[Pubblicato sullo Strano Attrattore 1.0 il 03-11-2006.]

Da qualche tempo sulla Lista si va discutendo della crisi della fantascienza, se si tratti di crisi di idee o di crisi d’identità. Negli ultimi giorni è emersa la possibilità, nemmeno troppo infondata, che a giocare a svantaggio della nostra Signora sia stata la denominazione italiana, che come fa giustamente notare Vittorio Catani è ingannevole, oltre che essere un ossimoro.

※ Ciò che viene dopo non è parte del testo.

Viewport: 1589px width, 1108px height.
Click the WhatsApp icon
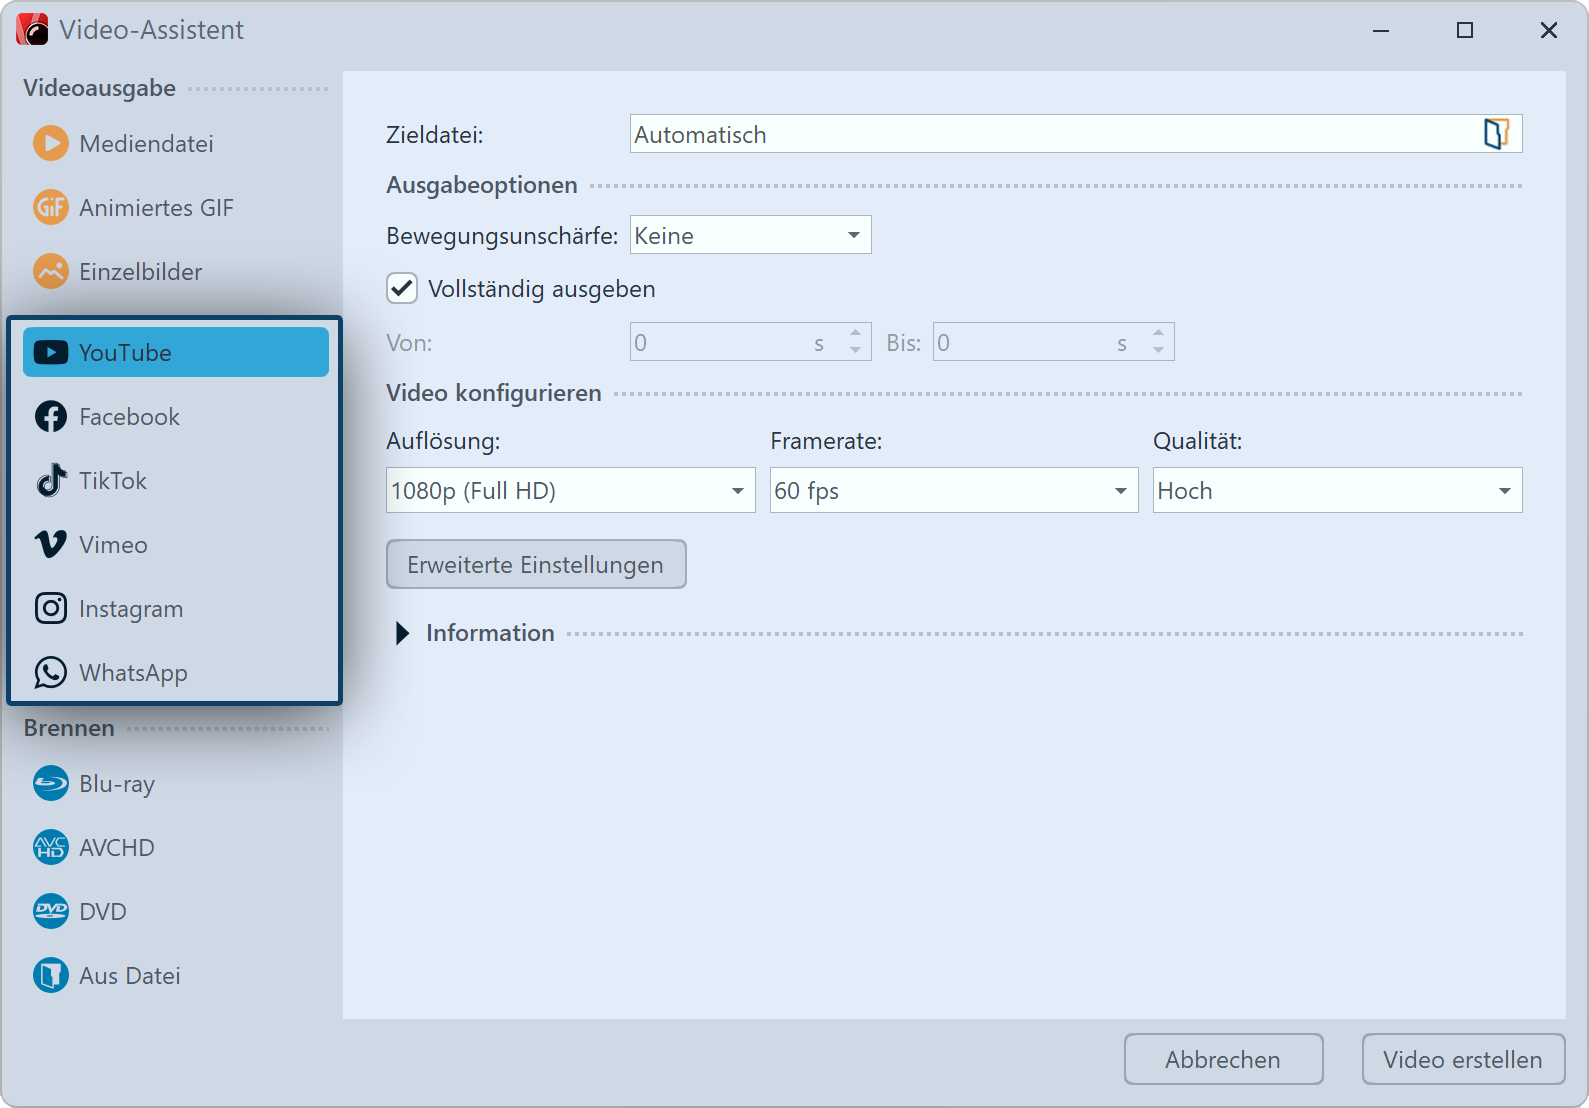click(x=50, y=673)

Di fronte a qualche goliardico tentativo di rinominare il genere, ho allora goliardicamente proposto di chiamarla “transrealismo”, à la Rucker. Quando Antonio Fazio (a proposito, potete leggere sull’ultimo Robot un suo eccellente intervento sulla presunta autoreferenzialità della fantascienza) ha osservato che il transrealismo è un’attitudine della fantascienza che la spinge a sconfinare talvolta nel fantastico (senza che nessuna delle due aree finisca però mai per prevalere sull’altra), e come concetto poco si adatta alla tassonomia, il suo post mi ha spinto a una riflessione, che riporto qui per condividerla con chi non partecipa alle discussioni del gruppo:

Posta in questi termini, la distinzione tra fantascienza e fantastico mi porta piuttosto a definire quest’ultimo come una sorta di “surrealismo” ovvero di “realismo magico”, non solo nell’accezione invalsa nel senso comune della scuola sudamericana.
Per come la vedo io, la prerogativa della fantascienza è proprio quella di operare una trasfigurazione del reale attraverso l’anticipazione (scientifica, tecnologica, ma anche umanistica, sociologica, antropologica) del futuro. Il fantastico si limita a prendere un dato reale di natura emotiva per operare un analogo processo di trasfigurazione, che però non ha alcuna pretesa di prospettiva storica.

Cosa di cui mi vado sempre più convincendo.

PS: Ora che ci penso, vedo la fantascienza come una macchina del tempo, il fantastico come un treno a differenza di fase.